Cuba: breaking corporate power allows sustainable development

Cuba is a world leader in ecologically sustainable practices. It is the only country to have begun the large-scale transition from conventional farming, which is heavily dependent on fossil fuels, to a new agricultural paradigm known as low-input sustainable agriculture.

Cuba was the first country to replace all incandescent light globes with energy-saving compact fluorescents and to ban the sale of incandescents. It has also pioneered the decentralisation of electricity generation by installing thousands of diesel generators the size of shipping containers where they are needed. This has cut transmission losses and made the grid less vulnerable to disruption.

One reason why Cuba leads the world in sustainable practices is dire necessity: Cuba has had to adapt to acute shortages of energy, raw materials, manufacured goods and financing as a result of external circumstances.

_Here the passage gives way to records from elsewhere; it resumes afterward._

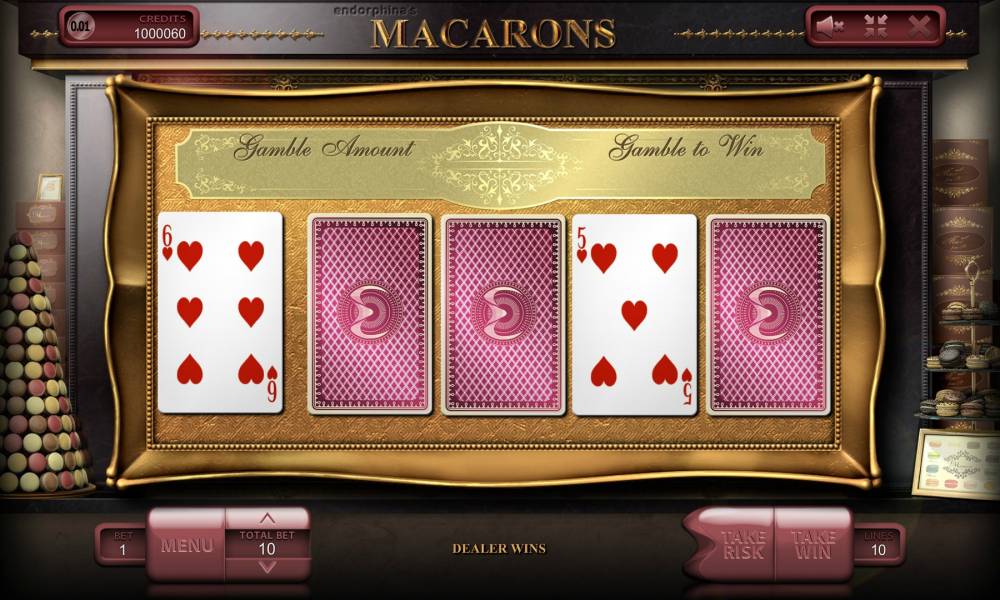Exit fullscreen using the arrows icon
This screenshot has width=1000, height=600.
pos(876,27)
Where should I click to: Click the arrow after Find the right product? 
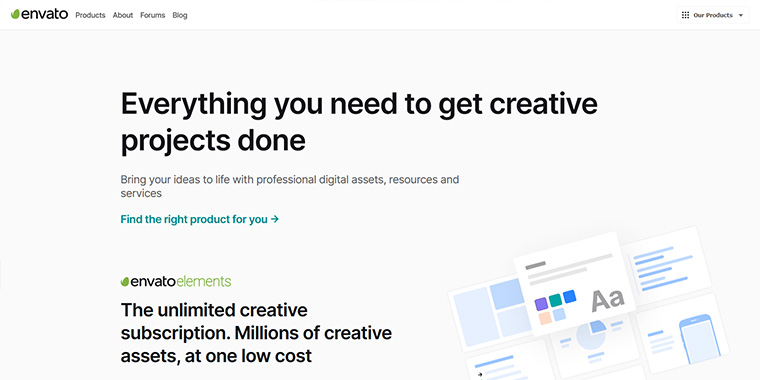click(275, 219)
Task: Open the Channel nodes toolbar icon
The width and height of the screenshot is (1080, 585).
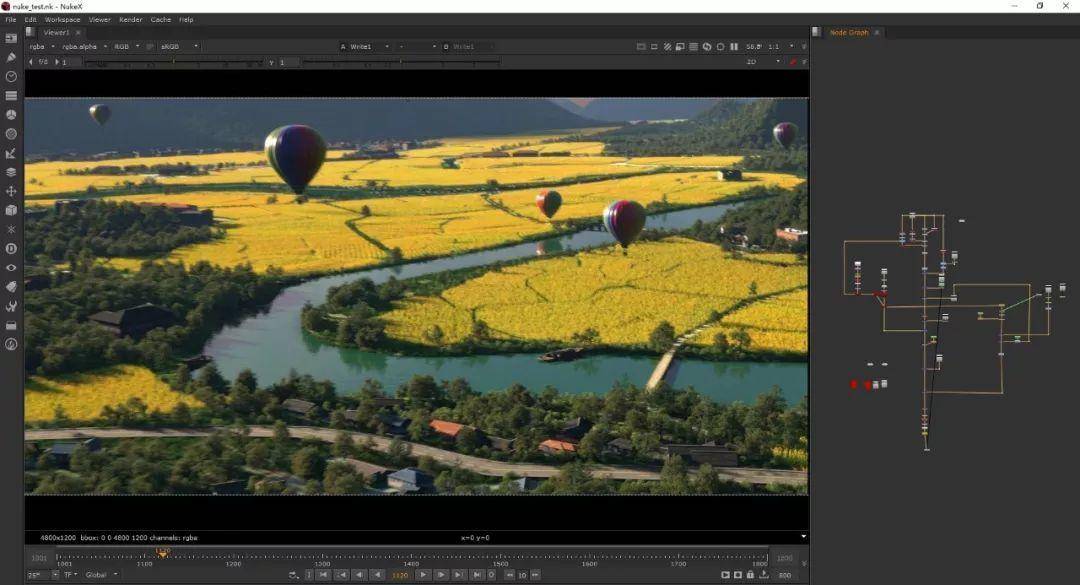Action: [11, 96]
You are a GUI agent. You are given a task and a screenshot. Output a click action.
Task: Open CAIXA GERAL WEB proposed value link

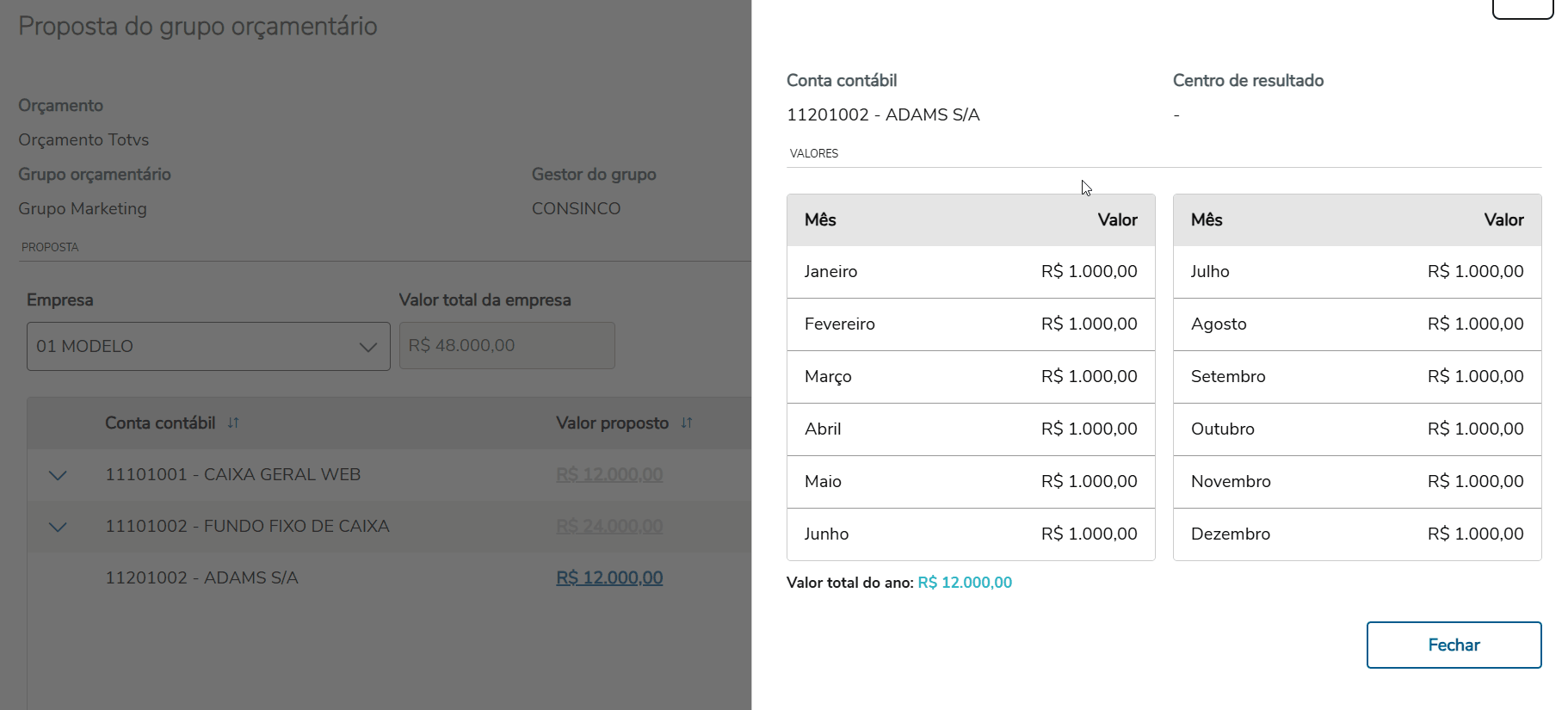(x=609, y=475)
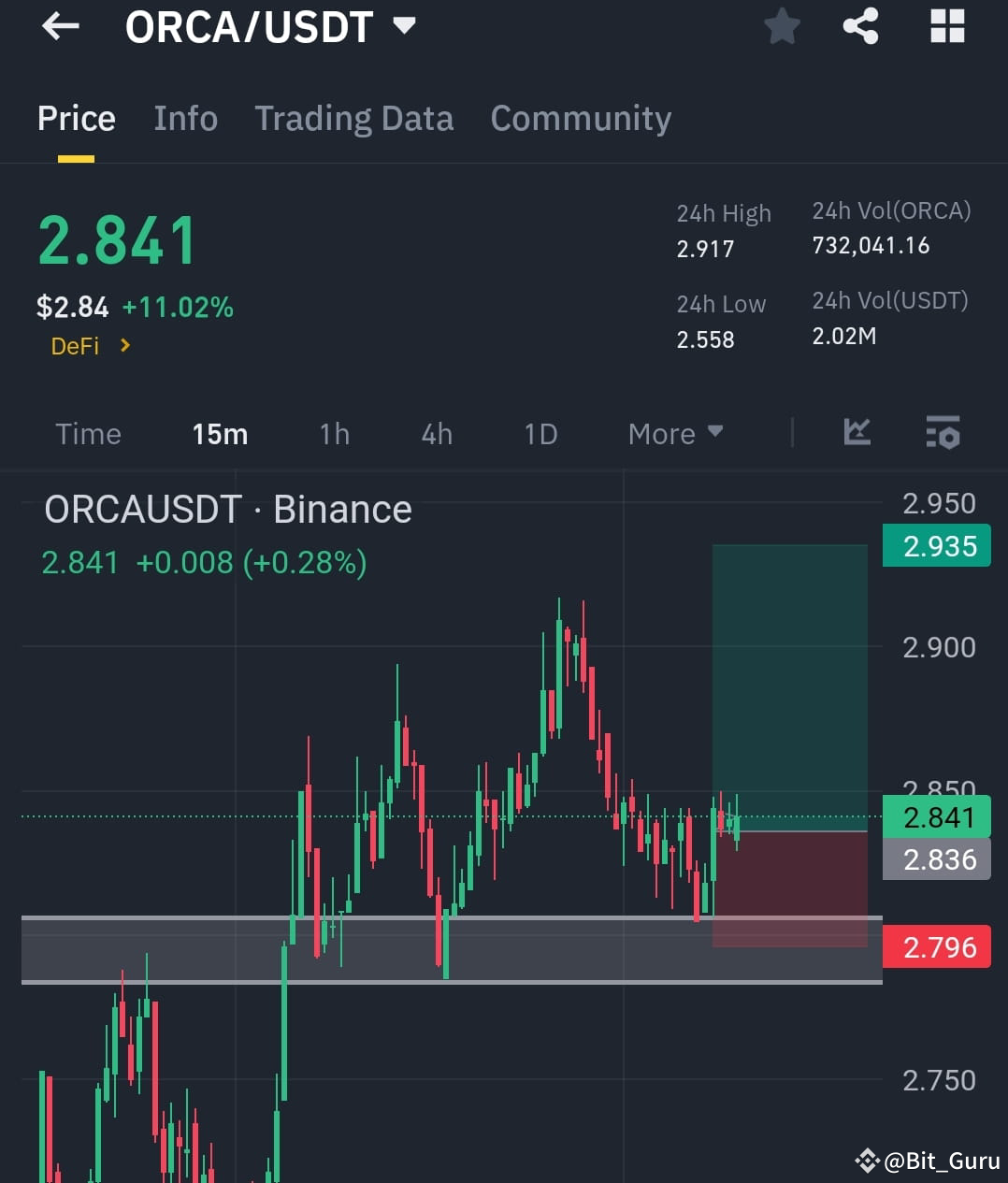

In 2006, a World Wildlife Fund study concluded Cuba is the only country in the world with both a high UN Human Development Index — a composite ranking based on quality of life indices and purchasing power — and a relatively small “ecological footprint”, a measure of the per person use of land and resources.

Not only does Cuba offer an inspiring example of what’s possible when even a small, poor country frees itself from the tyranny of the corporate rich, Cuba and Venezuela lead a bloc of Latin American countries with progressive governments — the Bolivarian Alliance for Our America (ALBA) — on the world stage in the struggle for social and environmental justice.